Emir Kusturica a toujours parlé d’amour, mais jamais de manière aussi simple, aussi sentimentale, aussi pudique que dans «La Vie est un miracle».
Un père et un fils discutent de leurs priorités dans la vie. Pour le premier, il n’y a que les sentiments qui comptent. Pour le second, c’est la vitesse qui donne de l’intensité à l’existence. Emir Kusturica donne raison à l’un et l’autre dans «La vie est un miracle», où la vitesse exacerbe les sentiments.
A pied, à vélo, à cheval, à moto, en voiture, en train, en chariot d’hôpital, en luge, en brancard ou en lit nuptial volant, tous les personnages se déplacent, bougent, s’activent avec frénésie. Car s’arrêter, c’est mourir.

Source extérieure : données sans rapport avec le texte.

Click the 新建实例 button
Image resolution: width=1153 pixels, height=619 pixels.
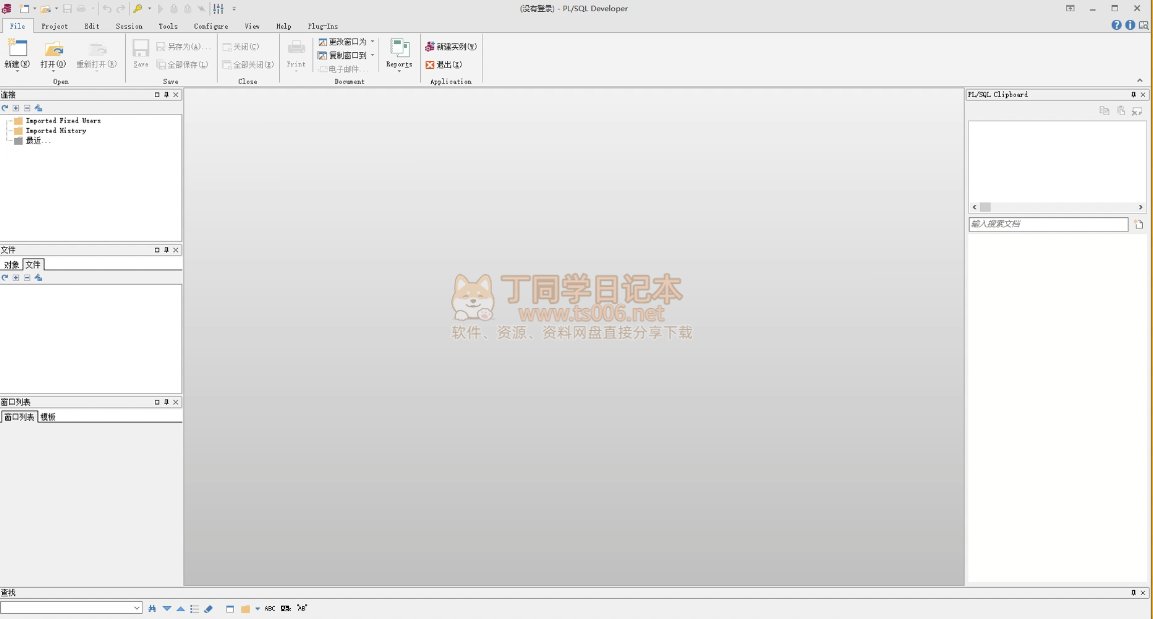click(x=451, y=46)
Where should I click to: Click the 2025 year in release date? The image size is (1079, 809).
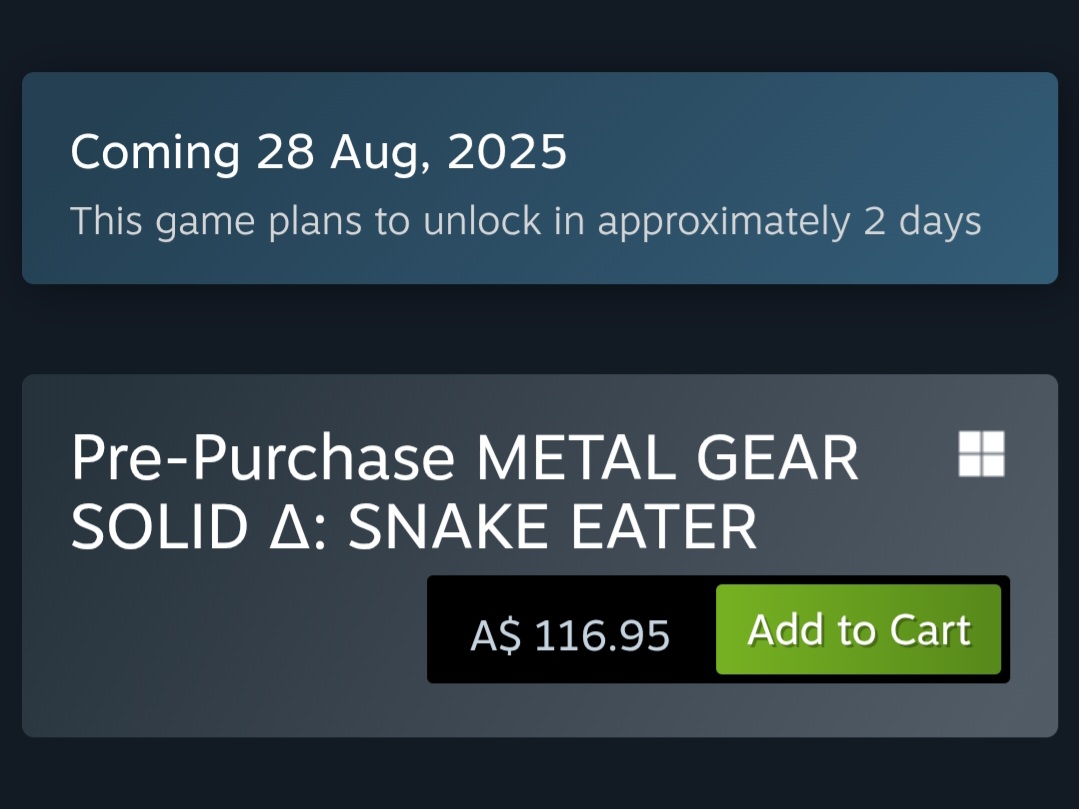click(x=507, y=152)
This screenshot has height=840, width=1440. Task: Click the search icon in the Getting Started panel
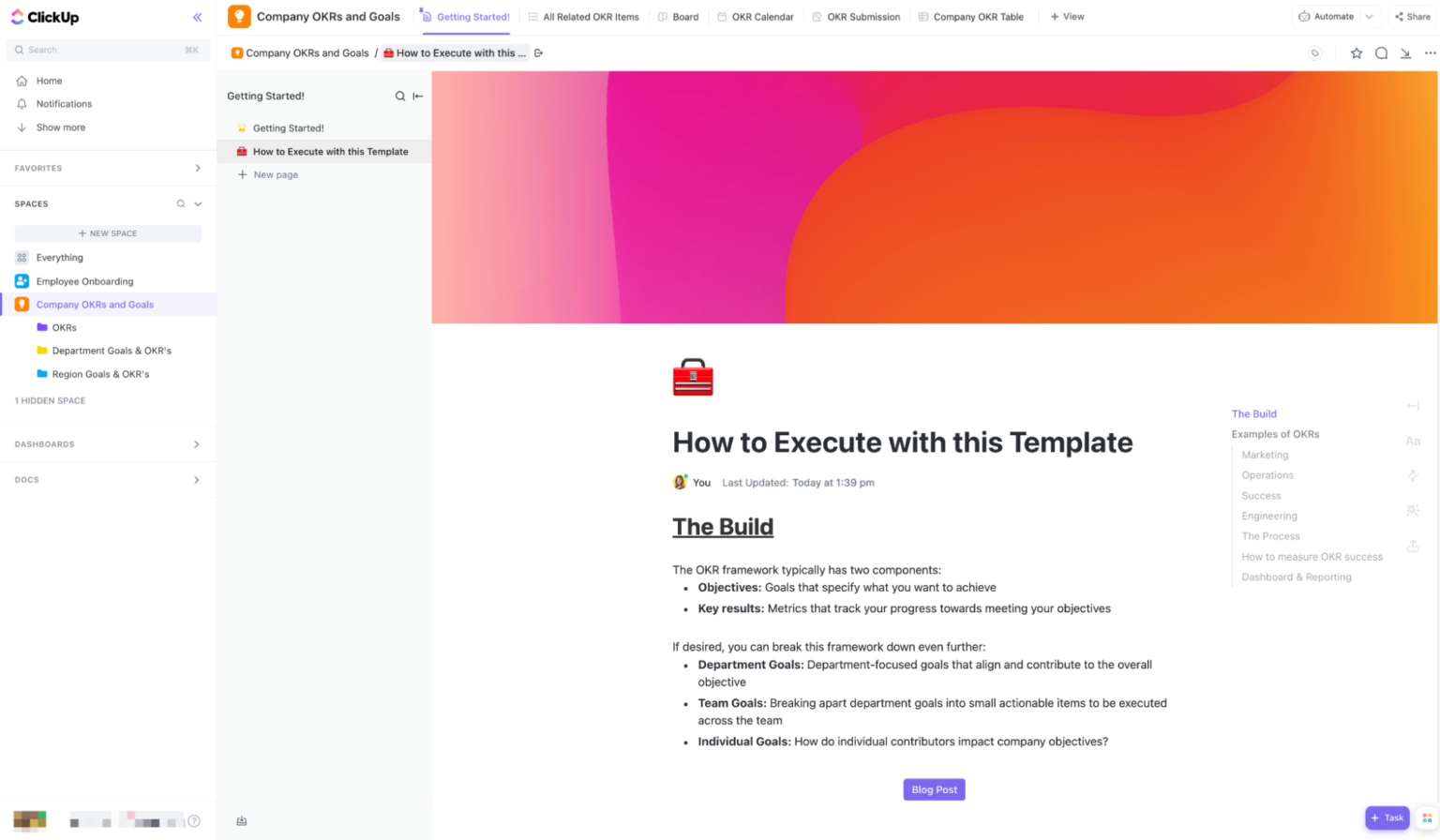click(400, 96)
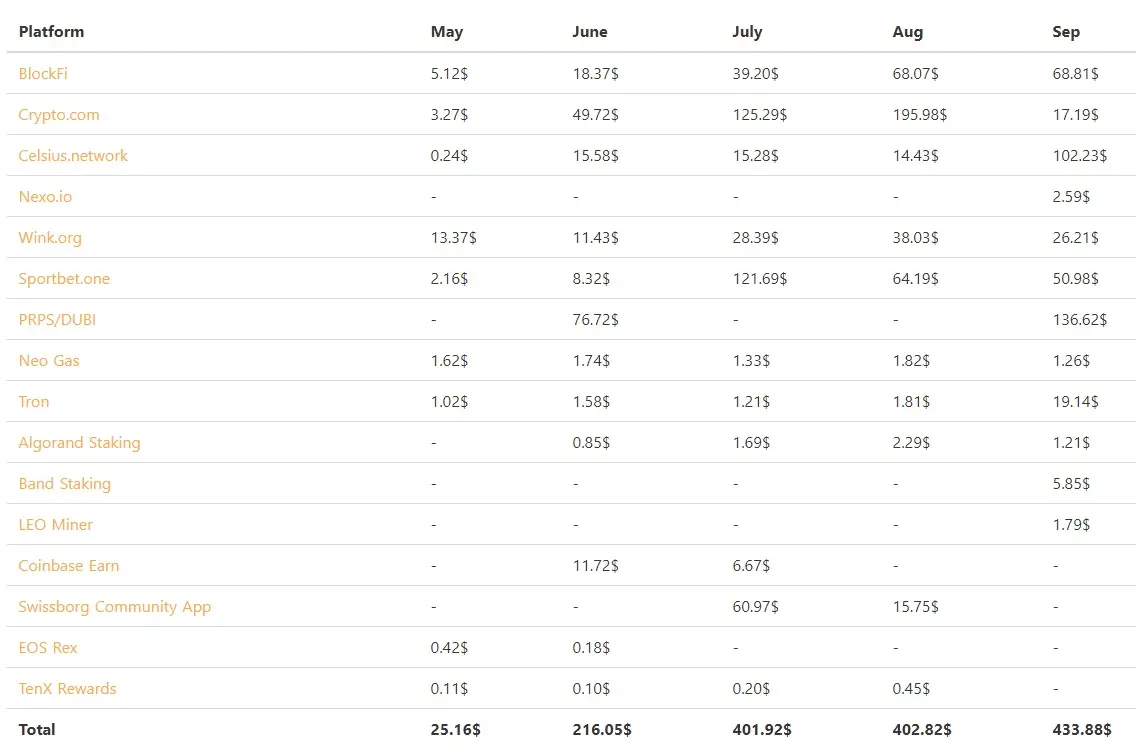The image size is (1136, 754).
Task: Click the PRPS/DUBI link
Action: tap(57, 319)
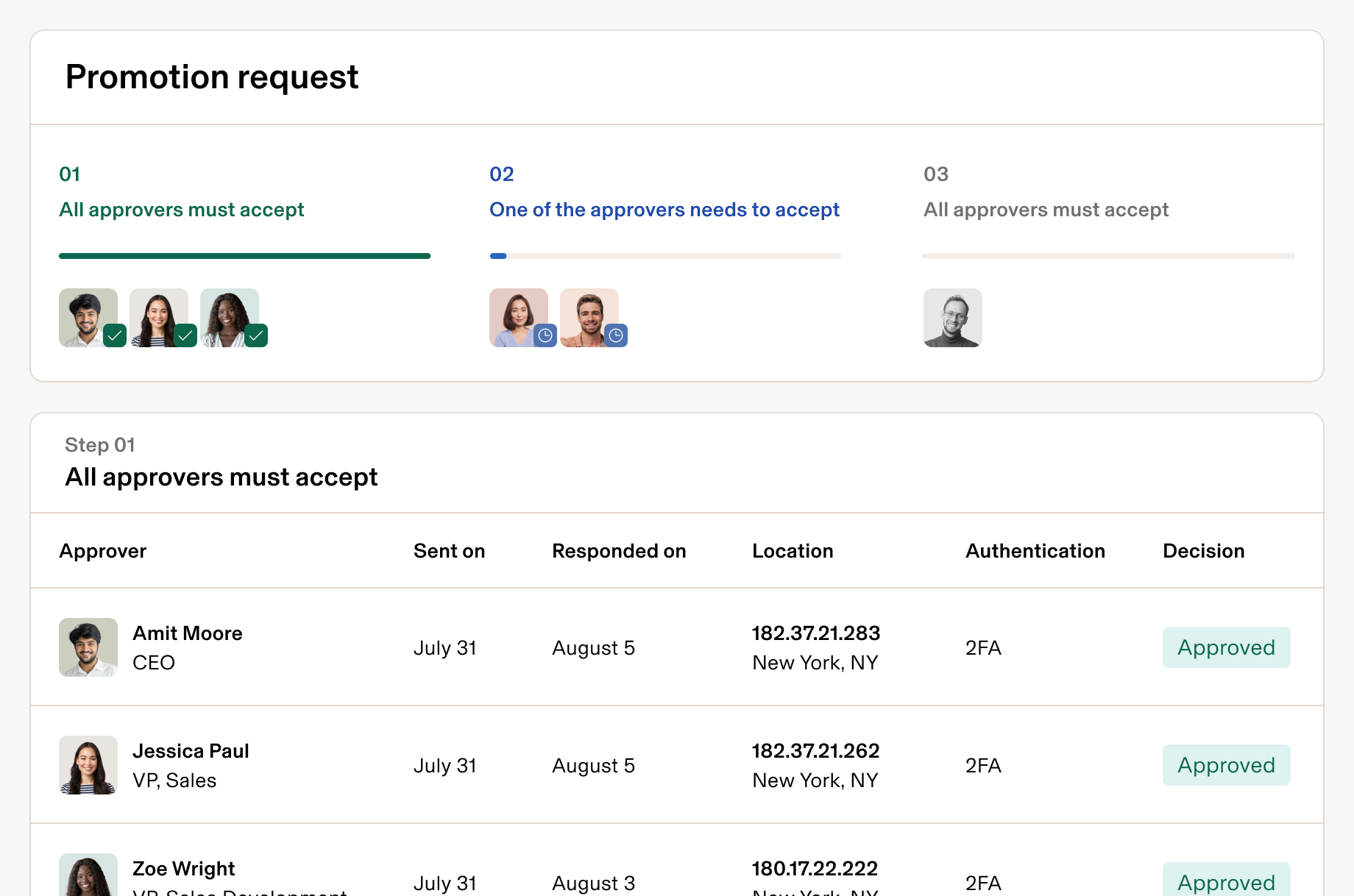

L’ivresse qui les habite — et qui donne le tournis au spectateur — provient de ce mouvement perpétuel, de cette agitation en boucle, qui rappelle que la terre, comme tous les fêtards de ses films, est vraiment ronde.
Mais les transports de «La Vie est un miracle» sont aussi affectifs: rage, colère, fureur, jalousie, tristesse et surtout amour traversent cette fresque panthéiste. Même les animaux sont dotés de ces émotions. Les ours sauvages qui envahissent les maisons annoncent les férocités à venir; les chats et les chiens, tels des ennemis ancestraux, se battent pour un pigeon farci; les poules finissent au pot comme leur destin l’a décidé; les vautours, dont les petites plumes blanches tombées du ciel font croire à du pollen printanier, meurent aussi et les colombes se posent, inconscientes, sur le fût d’un canon.
La palme de l’animal le plus attachant revient à l’ânesse qui attend de mourir d’amour sur les rails où le train ne passe pas. Cette ânesse qui pleure sera l’instrument du miracle annoncé par le titre, l’animal qui sauvera les hommes de leur cruauté. Pour dire la renaissance de l’amour au milieu des fracas du monde, Kusturica invente un bestiaire enchanté.
«La Vie est un miracle» comprend deux parties assez distinctes. La première met en scène le traditionnel petit théâtre grotesque de Kusturica avec ses personnages rabelaisiens, ses truculentes séquences villageoises et ses rêves teintés de surnaturel. On y trouve pêle-mêle des mafieux en train de sniffer des rails de coke, des hommes politiques rongeant des os à moelle comme s’ils suçaient la cervelle d’un oiseau, des folles nymphomanes, des villageois qui font la bombe avant qu’elle ne leur tombe dessus, des fanfares en coma éthylique, un arriviste qui boxe le cul de sa femme qui en redemande et un militaire serbe qui se branche sur le téléphone rose par satellite avant d’exploser en vol.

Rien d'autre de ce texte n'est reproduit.